La situazione politica e sociale della nostra Italia è paragonabile alla quiete che anticipa la tempesta seppur apparentemente simile all’effetto di una lobotomia di massa, dove i media riportano l’indignazione popolare per il capo in lana indossato dall’ex first lady non degnando, al contempo, le statistiche riguardanti i 17 milioni di nostri concittadini sotto la soglia di povertà, nonché il 28% di licenziamenti in più a carattere disciplinare grazie al Jobs Act.

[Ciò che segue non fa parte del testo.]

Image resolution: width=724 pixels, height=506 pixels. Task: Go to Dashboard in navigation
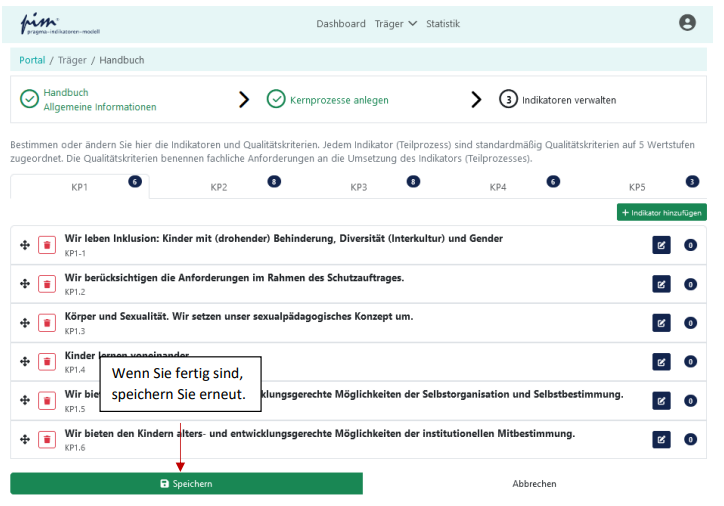(341, 24)
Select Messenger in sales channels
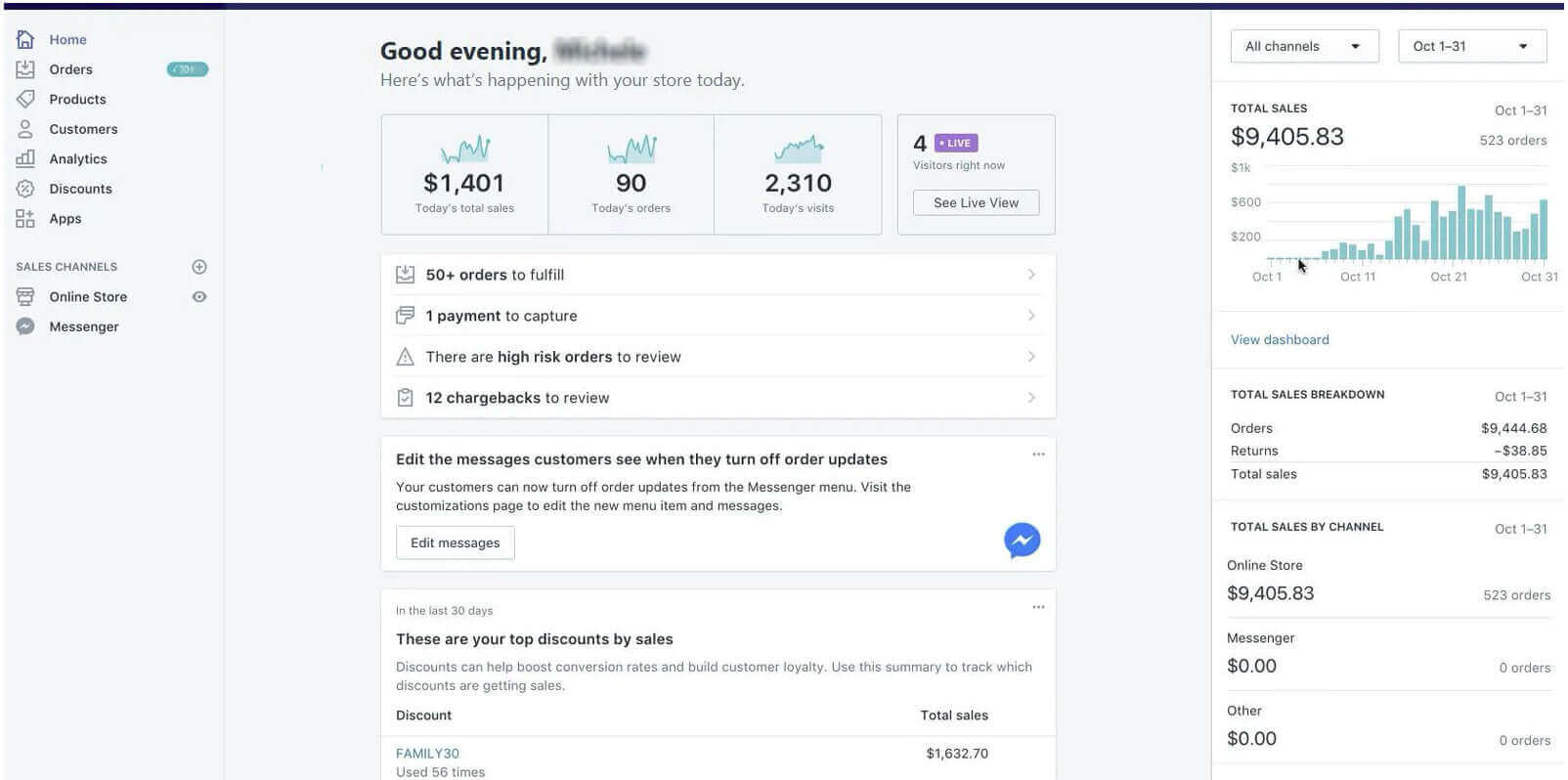 coord(84,326)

Da parte sua l’ex premier annuncia un ritorno alla play station mentre, al contempo, evidenzia in ogni occasione i successi riportati nel nome della nazione. Nessuna autocritica, seppur minima, nessun pentimento, nessun errore su cui riflettere: “Non siamo stati capiti” e tutto finisce li. Il governo si è giocato il futuro per una caparbia presa di posizione di alcuni suoi ministri, succubi del duo Napolitano-Boschi, a sostegno di una Riforma liberticida redatta da una novella Giovanna D’Arco.

Il paradosso più grande di questa vicenda politica nostrana, colma di bizzarrie, risiede nella danza infinita di una Sinistra che corre incessantemente verso Destra, inciampando qui e là. A riprova un dato significativo: i militanti democratici posti in prima linea a difesa del Si sono in gran parte fuoriusciti da SeL (i cosiddetti Miglioristi, termine che racchiude Migliore ma anche la vecchia corrente migliorista di Napolitano nel Pci). I medesimi indicano nei sostenitori del No degli sprovveduti incauti complici del partito reazionario, scordando che la Sinistra del Pd, invece, ha sostenuto le tesi contrapposte alla Riforma Boschi, ossia il No stesso.

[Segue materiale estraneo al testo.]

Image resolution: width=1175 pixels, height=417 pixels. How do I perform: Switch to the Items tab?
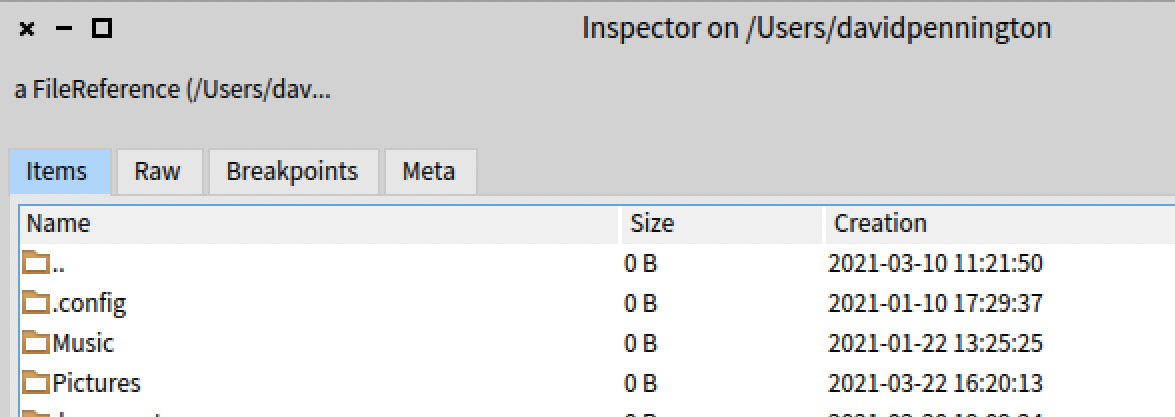57,171
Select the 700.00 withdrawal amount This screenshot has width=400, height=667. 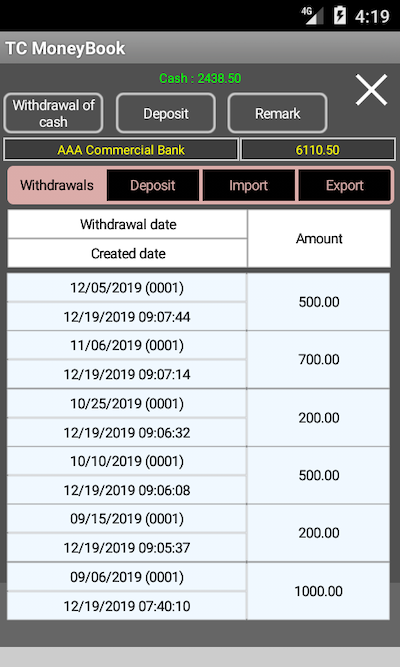(319, 359)
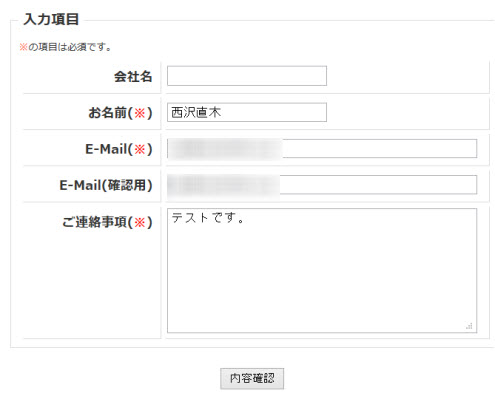
Task: Click blurred address inside E-Mail(確認用) field
Action: point(223,185)
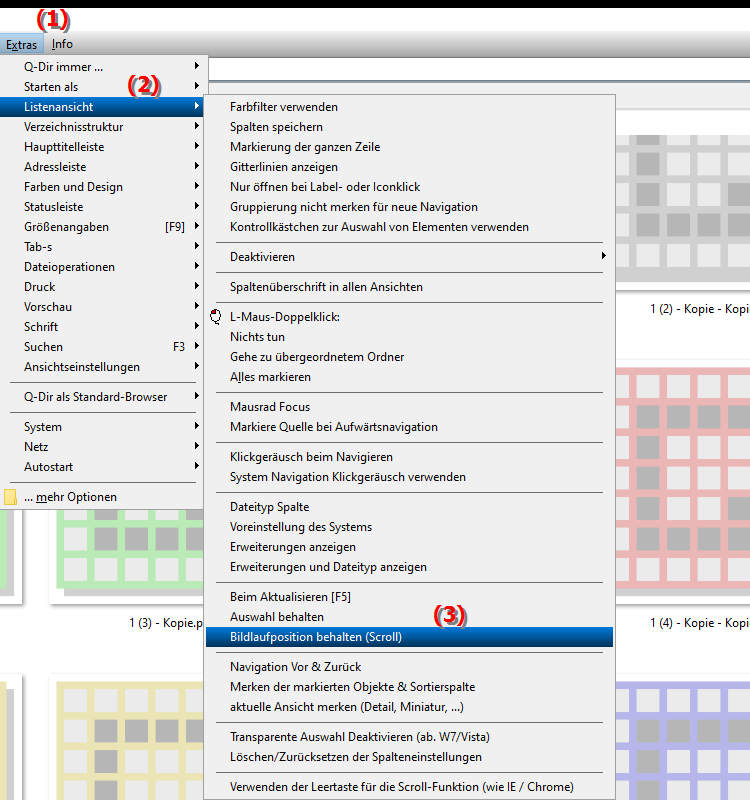
Task: Toggle Farbfilter verwenden
Action: click(x=284, y=107)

Danza macabra dove i militanti di Sinistra assistono increduli, seppur sempre meno, alla giostra di passaggi spericolati da una parte all’altra degli schieramenti di quei loro dirigenti sempre pronti a pontificare, ma raramente ben disposti verso la coerenza e l’umiltà poiché intenti a privilegiare incarichi e carriera.

Renzi all’inizio del suo ingresso nella politica nazionale, nella veste di rottamatore, osava addirittura criticare il progetto Tav in Valle di Susa, stimolando simpatie ovunque, mentre annunciava di essere pronto a rimuovere quei quadri del Pd troppo vicini ai poteri finanziari ed economici. A distanza di qualche anno la ricetta renziana si è trasformata in qualcosa di semplice quanto miracoloso: eliminare il Senato eletto al fine di fare ripartire l’Italia. Cambiare le regole del gioco, come il segretario Pd ama banalizzare quando parla di meccanismi elettorali e costituzionali, come unico rimedio ai nostri malesseri. Opzioni non certo progressiste seppur accettate acriticamente come tali dal suo entourage.

Dimezzare le indennità dei deputati era un atto certamente efficace per fare risparmio pubblico: la legge costituzionale ha nascosto il suo volto becero dietro la maschera della riduzione dei politici a consumo del popolo. Il pericolo rappresentato dal mettere mano a 50 articoli della carta in maniera pasticciata è, per ora, scampato. All’orizzonte un nuovo governo di continuità con il renzismo è dietro l’angolo.

Calma piatta, nessuna festa e nessuna bandiera. Moriremo democristiani, ma prima che questo avvenga viviamo con gioia almeno la consapevolezza di una battaglia non persa, anzi vinta alla grande.